Financing innovation in China
Author: Xun Wang, PKU
China’s economic development and financial opening are now at a crucial turning point.
External downside risks now dominate due to the COVID-19 pandemic and trade tensions, and domestic markets urgently need upgrading to lift technological innovation. The recently drafted 14th Five Year Plan emphasises an innovation-oriented development strategy. Although many measures have been adopted, how to effectively finance innovation remains one of China’s primary challenges.
Research and development (R&D) expenditure is a common measure of investment in innovation. Innovation investment is usually long term and tends to run down firms’ internal funds. The availability of external finance is critical for firms trying to innovate.
According to the World Bank, China’s expenditure on R&D as a percentage of GDP experienced steady growth between 1996–2017, rising from 0.56 per cent to 2.12 per cent. Compared to leading industrial countries in 2017, China’s R&D ratio was 0.7 percentage points less than that of the United States and 1.1 percentage points less than that of Japan. More resources have been allocated to capital expenditure over the past few decades.
The key question in coming decades is how China’s financial system can better support innovation investment. Evidence shows that better access to equity market financing leads to substantially higher long-run R&D investment and better innovation performance. Credit market development has a positive impact on fixed investment but zero or negative impact on R&D.
Recent evidence suggests that credit market development has a positive effect on incremental innovation, which are proxied by the count and citation of utility model patents. But it has a negative effect on substantive innovation, proxied by the count and citation of patents of inventions. Equity market development leads to higher substantive innovations but is unimportant for incremental innovations.
China’s financial market is still dominated by the banking sector, especially state-owned banks. The market for direct financing is less developed. The share of bank financing — including bank credit, trust loans, entrusted loans and banker’s acceptances — in the country’s total social financing declined from 87.2 per cent in 2002 to 70 per cent in 2019.
The proportion of direct finance, including corporate bonds and equity financing, in the country’s total social financing increased from 5 per cent in 2002 to 12.3 per cent in 2019. But the role of the stock market has not risen in line with China’s rapid economic growth, probably due to stringent financial regulations. According to PBOC’s statistics, the share of financing through the stock market dropped from 4.6 per cent in 2002 to 2.9 per cent in 2019.
Capital account liberalisation might play an important role in innovation, by facilitating external finance, promoting competition and enhancing corporate governance. Since 2019, China has adopted several measures to ease restrictions on ownership and licenses to foreign financial institutions. This financial opening-up has led to a significant increase in the number of wholly or majority foreign-owned financial institutions operating in China. But these foreign financial institutions still face operational problems such as uncertainty about capital outflow, inflexibility of the renminbi exchange rate and the segmentation of bond markets.

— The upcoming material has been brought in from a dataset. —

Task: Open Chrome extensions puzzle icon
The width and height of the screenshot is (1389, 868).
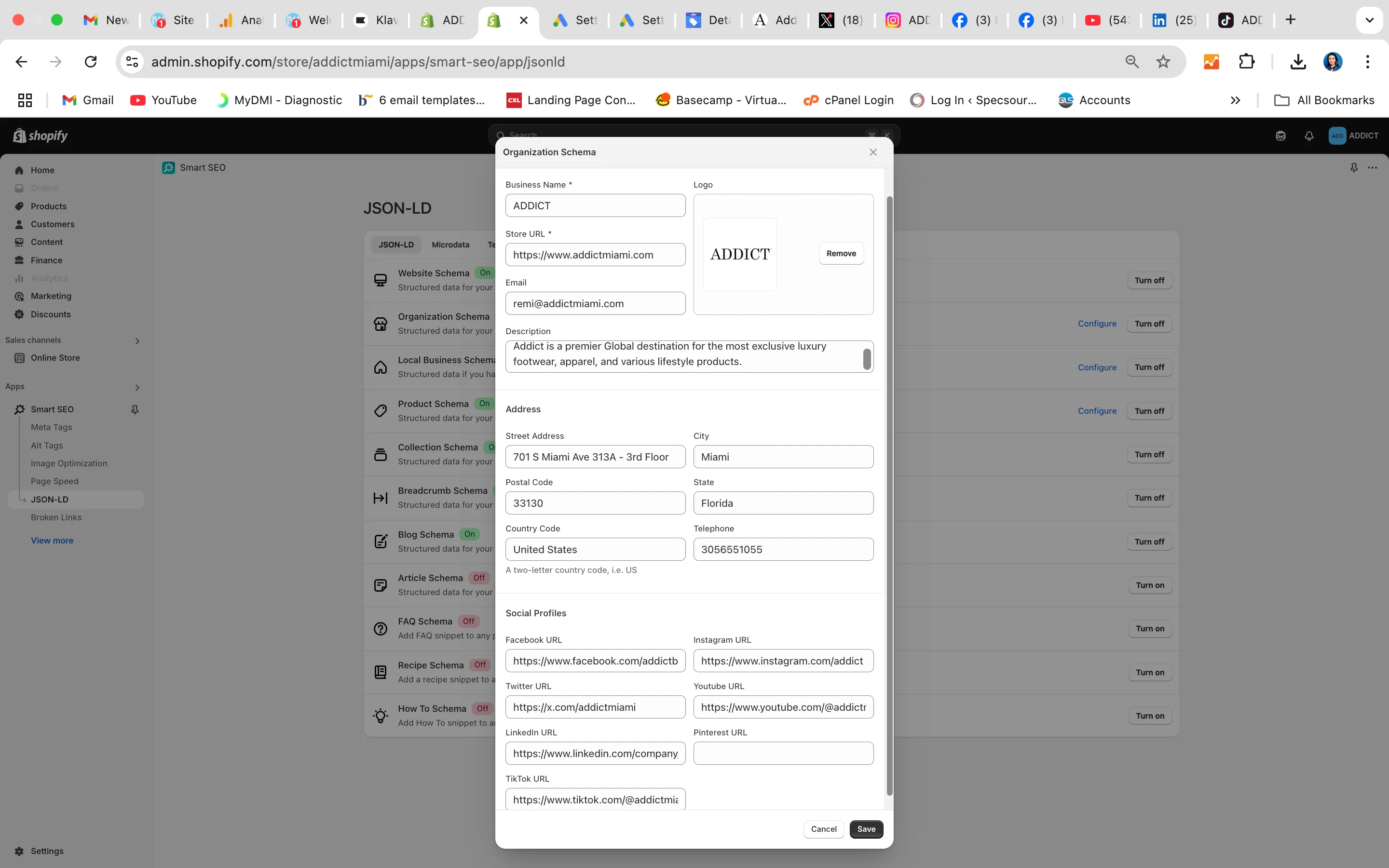Action: [x=1246, y=61]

The evidence also shows that the innovation-enhancing effects of capital account liberalisation might be affected by country-specific characteristics such as financial development and institutional quality. This means that countries would have to reach a certain threshold of financial and institutional development before they can expect to benefit from financial openness.

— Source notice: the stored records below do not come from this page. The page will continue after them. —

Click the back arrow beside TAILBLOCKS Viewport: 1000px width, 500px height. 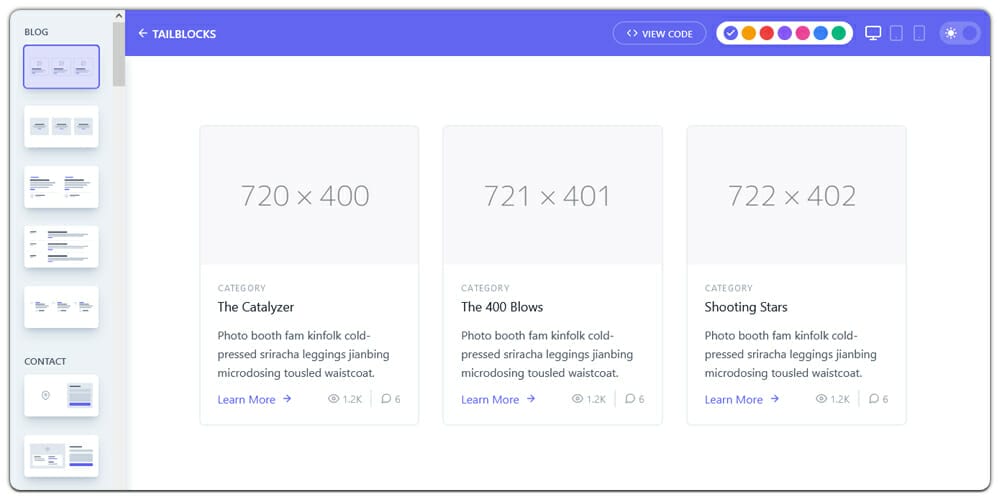143,33
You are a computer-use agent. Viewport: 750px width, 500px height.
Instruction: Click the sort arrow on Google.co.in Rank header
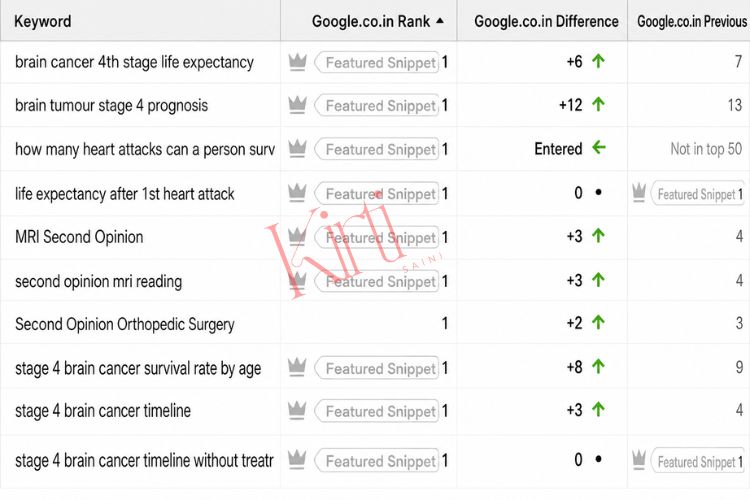coord(440,21)
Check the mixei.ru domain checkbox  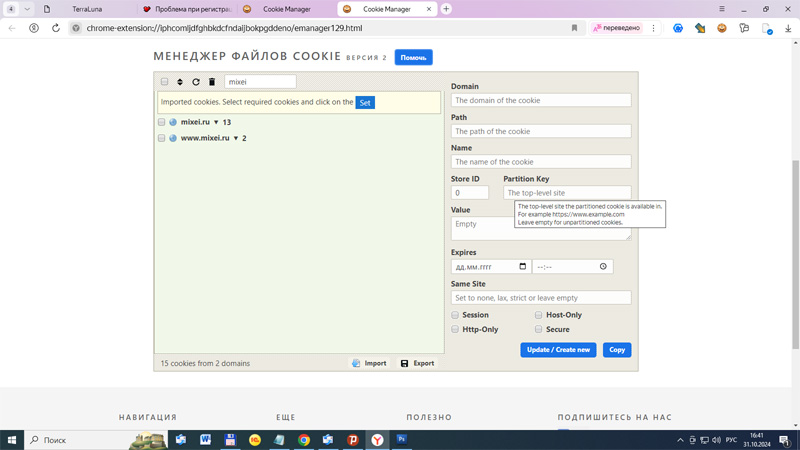click(162, 122)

Looking forward, improving access to external finance will play a crucial role in fostering innovation in China.
China should steadily open domestic financial markets more widely to both foreign and domestic private capital. This includes completing interest rate liberalisation, achieving a clean floating exchange rate, facilitating cross-border capital movements and lowering entry barriers for both private and foreign financial institutions.
China also needs to restructure its financial system by enhancing the role of direct financing. It should eliminate restrictions in equity markets and promote the development of multilayered equity markets. Equity markets, including stock markets as well as venture capital and private equity markets, are important for substantive inventions. It should reduce stock market interventions and transform the approval-based initial public offering system to a registration-based system. Improving the exit mechanism will enhance liquidity and efficiency in equity markets.
The sequencing of financial liberalisation also matters. The removal of distortions in domestic financial markets is much more important than external financial integration, not only for growth and economic stability, but also for economic efficiency. Regarding the capital account reforms, capital inflows might outperform capital outflows from the perspective of alleviating financial constraints and promoting investment smoothing.
Unless China’s domestic financial system undergoes further liberalisation, and its institutional quality improves, a rapid opening-up of its financial system could lead to financial instability or even financial crisis rather more effectively promoting innovation.
Xun Wang is a research fellow at the National School of Development and at the Institute of Digital Finance, Peking University.